Covid-19’s Delta variant is proliferating world-wide threatening unvaccinated populations and economic recovery. WSJ breaks down events in key countries to explain why Delta spreads faster than previously detected strains. Composite: Sharon Shi The Wall Street Journal Interactive Edition

Other Israelis share the World Health Organization’s concerns that a shift among widely vaccinated nations to offer third booster shots could slow inoculation efforts in developing countries.

Bracha Arnold, a 33-year-old lawyer in Tel Aviv, said that she felt lucky to have access to a booster but that what she called hoarding of vaccines by rich countries was perpetuating the pandemic because unvaccinated countries would likely continue to create more variants of the virus.

“It’s a very unfair and unbalanced cycle,” she said.

Israel’s government considers the booster shots a necessity, with the country experiencing one of its worst Covid outbreaks despite 78% of Israelis aged 12 and over having received two shots of the Pfizer vaccine.

Authorities blame the surge on the fact that Delta is spreading at the same time that many people’s vaccinations are waning in effectiveness.

Israel’s seven-day average on Monday for confirmed Covid-19 cases was just over 1,000 per one million people, around double that of the U.S. and the U.K., according to Our World in Data, a project based at Oxford University.

Despite the scale of the outbreak, as of Aug. 29 Israel’s weekly hospitalizations per one million people were 155, while in the less-vaccinated U.S. they were 267, according to Our World in Data.
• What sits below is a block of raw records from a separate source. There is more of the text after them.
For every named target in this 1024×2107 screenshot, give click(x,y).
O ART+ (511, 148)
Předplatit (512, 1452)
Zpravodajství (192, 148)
“The most vulnerable group right now are those people who have been inoculated with two doses and not the third,” Mr. Bennett said in a cabinet meeting last week, adding that they behaved as if they were fully protected, but weren’t.

Israeli Health Ministry data show that for most of the current outbreak, the majority of severely ill patients had previously had two doses of the vaccine. However, double-vaccinated people were still proportionately less likely to become severely ill than the much smaller group of unvaccinated patients.

In recent days, unvaccinated Israelis have made up the bulk of those severely ill—due in part, officials say, to a campaign to get people to take booster shots in August.

More than 2 million of Israel’s population of 9.3 million have already had a third shot, including 70% of Israelis aged 60 or over and nearly half of over 50s. Health officials said that data from the millions who have had the booster shots showed that side effects were similar to or less severe than those for the first two shots.

Officials now say that if at least one-third of the population gets the third booster shot, then Israel stands a better chance of emerging from its latest outbreak, the fourth wave of infections since the pandemic began.

As an extra inducement, the government is waiving a requirement for Israelis to quarantine for at least a week on their return from most countries if they have had a third shot, or less than five months have passed since their second.

Israeli healthcare providers say tens of thousands of younger people are scrambling to get booster shots. However, some are unhappy with the change to the green-pass requirement to include a third shot.

“Why are we the first country to do this,” said 28-year-old Tovatel Magen, who works at a cafe in Jerusalem and has had her first two shots. “They are doing experiments on us.”